All the pics below except my trike are grabbed off randomly-chosen google search results.

I also use some AKG K240 "studio" headphones for editing certain things, and for recording stuff that has to be with the effects thru the computer so the latency of me hearing myself play vs what's coming out does'nt affect my playing as badly. But I try never to mix with them because the result does'nt sound very good except in good headphones--on speakers, especially not so great ones, it can sound absolutely terrible.
My "test" speakers (to test mixes on for others to hear, because I don't want to make a mix that *only* works on my speakers) are some so-so TV soundbars and cheap computer speakers (the best of which is a tiny Dell speaker bar that mounts on many Dell LCDs), all from goodwill (thrift store).
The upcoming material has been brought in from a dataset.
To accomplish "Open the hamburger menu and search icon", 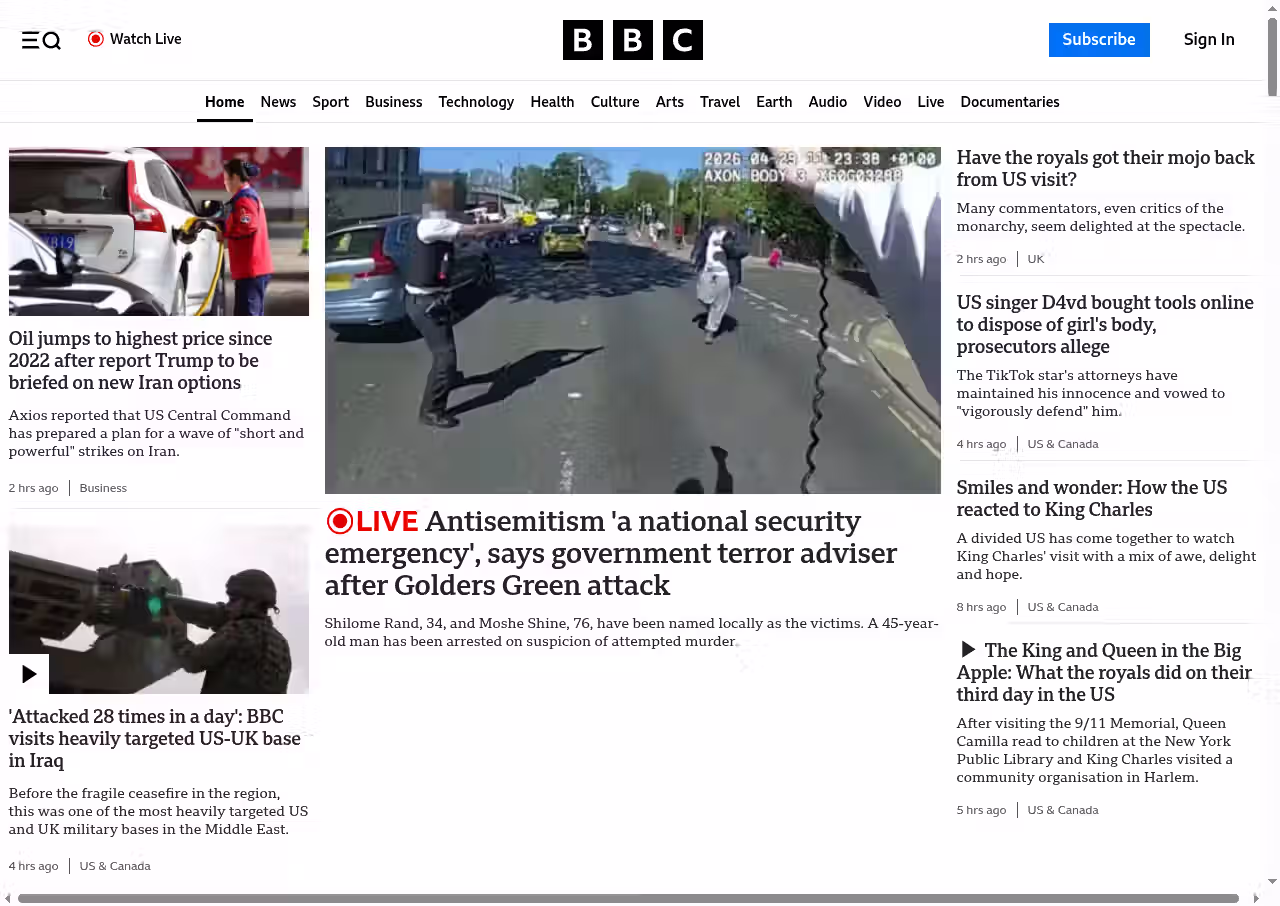I will 41,40.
Two Vizio SBs of very similar make that sound almost identical; don't recall the models but they look like this except I don't have the remotes. One is RTV-glued to the top edge of my monitor (was the fastest, easiest way to mount it), and the other is secured behind my head on the SB Cruiser trike; you can see it in the image below the speakers, hoseclamped to the canopy frame:

The soundbars are ok, but the speakers are pretty small so they don't reproduce the bass/etc like the AR's do.
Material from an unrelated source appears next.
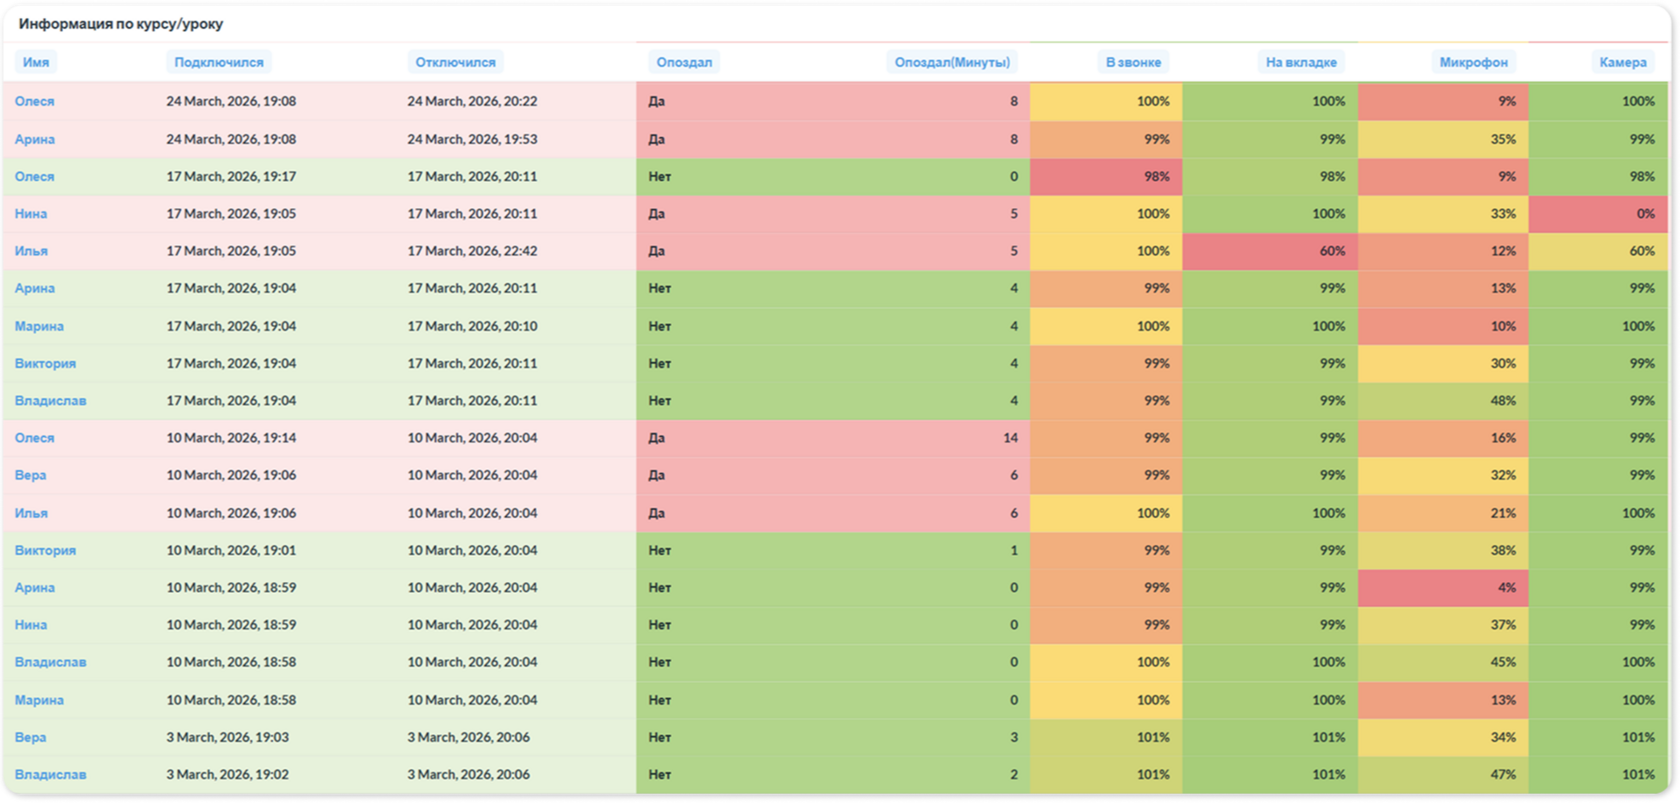Sort by the В звонке column
Image resolution: width=1680 pixels, height=808 pixels.
(x=1134, y=62)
My only sound treatment for the room at present is that the furniture is arranged "jumbled" in height and position such that it happens to help with sound scattering (wasn't intentional) and I have thin hangings (with pics of wolves on them because...) that help absorb some of the high reflections, along with some acoustic cieling tile at certain points that I found by trial and error to minimize reflections around the room. I have old couch cushion cores to stick in the windows and foam blocks saved from assorted cushions and chairs being scrapped tucked on top of things in the room and behind them, that also help with reflections and certain sound problems, all just determined experimentally "by ear". I don't have bass traps but would like to set them up someday along with real acoustic treatments. $$.... :/ (mostly, having a really small mostly-cubical space is just hard to do much with). There is software out there to help with room testing and setup but I have yet to get around to doing it.